Oklahoma lawmakers McDugle, Humphrey, Rep. Garry Mize, Sen. David Bullard and Sen. Blake Stephens are asking a Texas law firm to examine the 1997 beating death of Barry Van Treese, the owner of metro motel Best Budget Inn.

Barry Van Treese and his family
Barry Van Treese and his family

Glossip and Justin Sneed were both convicted in the case. While Sneed confessed to hitting Van Treese with a bat, he was given a life sentence in return for his testimony against Glossip.

“Justin Sneed pointed a finger at Richard Glossip and that’s the biggest piece of evidence that they’ve got,” said McDugle. “Richard Glossip had three last meals. If he moves forward with this execution, this will be his fourth.”
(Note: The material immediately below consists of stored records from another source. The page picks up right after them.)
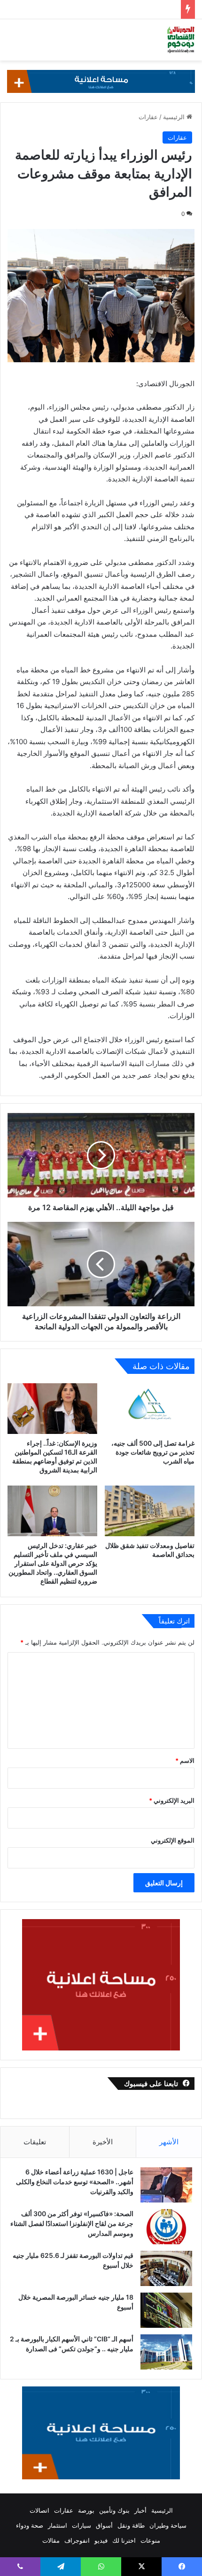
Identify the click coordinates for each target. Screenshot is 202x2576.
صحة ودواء (29, 2525)
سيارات (81, 2525)
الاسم (184, 1760)
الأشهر (169, 2141)
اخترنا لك (124, 2540)
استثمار (57, 2525)
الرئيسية (174, 117)
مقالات (51, 2540)
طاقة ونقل (131, 2525)
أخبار (140, 2510)
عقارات (148, 117)
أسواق (104, 2525)
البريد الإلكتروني (171, 1800)
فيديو (101, 2540)
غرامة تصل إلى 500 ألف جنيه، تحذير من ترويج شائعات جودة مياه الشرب (152, 1452)
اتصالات (39, 2510)
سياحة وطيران (167, 2525)
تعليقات (34, 2141)
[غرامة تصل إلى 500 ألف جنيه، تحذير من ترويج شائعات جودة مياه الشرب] (149, 1408)
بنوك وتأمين (114, 2510)
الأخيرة (103, 2141)
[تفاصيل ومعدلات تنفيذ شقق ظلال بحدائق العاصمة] (149, 1511)
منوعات (150, 2540)
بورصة (86, 2510)
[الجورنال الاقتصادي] (181, 40)
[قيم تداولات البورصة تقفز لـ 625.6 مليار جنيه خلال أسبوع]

Glossip escaped the death penalty in 2015, after a botched execution and drug mix-up.

Photo goes with story
Richard Glossip

Fast forward to June 2021, when a group of lawmakers from both sides of the aisle wrote to Governor Kevin Stitt to say new evidence and witnesses prove Glossip’s innocence and to ask for objective eyes on the case. Now, those eyes are coming from Houston law firm Reed Smith for free.

“It’s our hope that the results of the investigation, whatever results those are, allow closure for all sides,” said Stan Perry, a partner with the firm.

The team has already gone full-throttle with the case, reaching out to witnesses, scanning records and reports, and pouring through court transcripts.

“And these transcripts are huge. You know, they would stack up on the floor,” said Perry.

The group of lawmakers said they’re not against capitol punishment, but they feel Oklahoma got this conviction wrong.

“If the evidence comes back and he’s guilty, then he needs to be put to death. But if the evidence comes back that he’s not guilty, we need to let him out. And I personally feel like it’s going to come back that he’s not guilty,” said McDugle.

KFOR reached out to Oklahoma Attorney General John O’Connor. His office provided us with the following statement:

“Richard Glossip’s case was tried twice because Glossip argued he did not have competent defense counsel in the first trial. The juries in both trials found that Glossip hired Justin Sneed to kill Barry Van Treese. Both juries convicted Glossip of first-degree murder and recommended the death penalty.

Mr. Van Treese was murdered on January 7, 1997. Glossip has had 24 years of appeals. It is time for justice to be served for Mr. Van Treese’s family and the people of Oklahoma.

The defense claimed today that there is no mechanism to have a claim of actual innocence heard by the courts. However, in Slaughter v. State, a 2005 case, the Court of Criminal Appeals specifically said, “We fully recognize innocence claims are the Post-Conviction Procedure Act’s foundation.” The Court reaffirmed this statement in an opinion in 2021. If Glossip’s defense has new evidence, they need to be transparent and provide that to the Court of Criminal Appeals for determination of actual innocence, as that is the appropriate mechanism to have the claim heard.”

John O’Connor, Oklahoma Attorney General

No execution date has been set for Glossip.

The law firm said they hope to have the report wrapped up in April.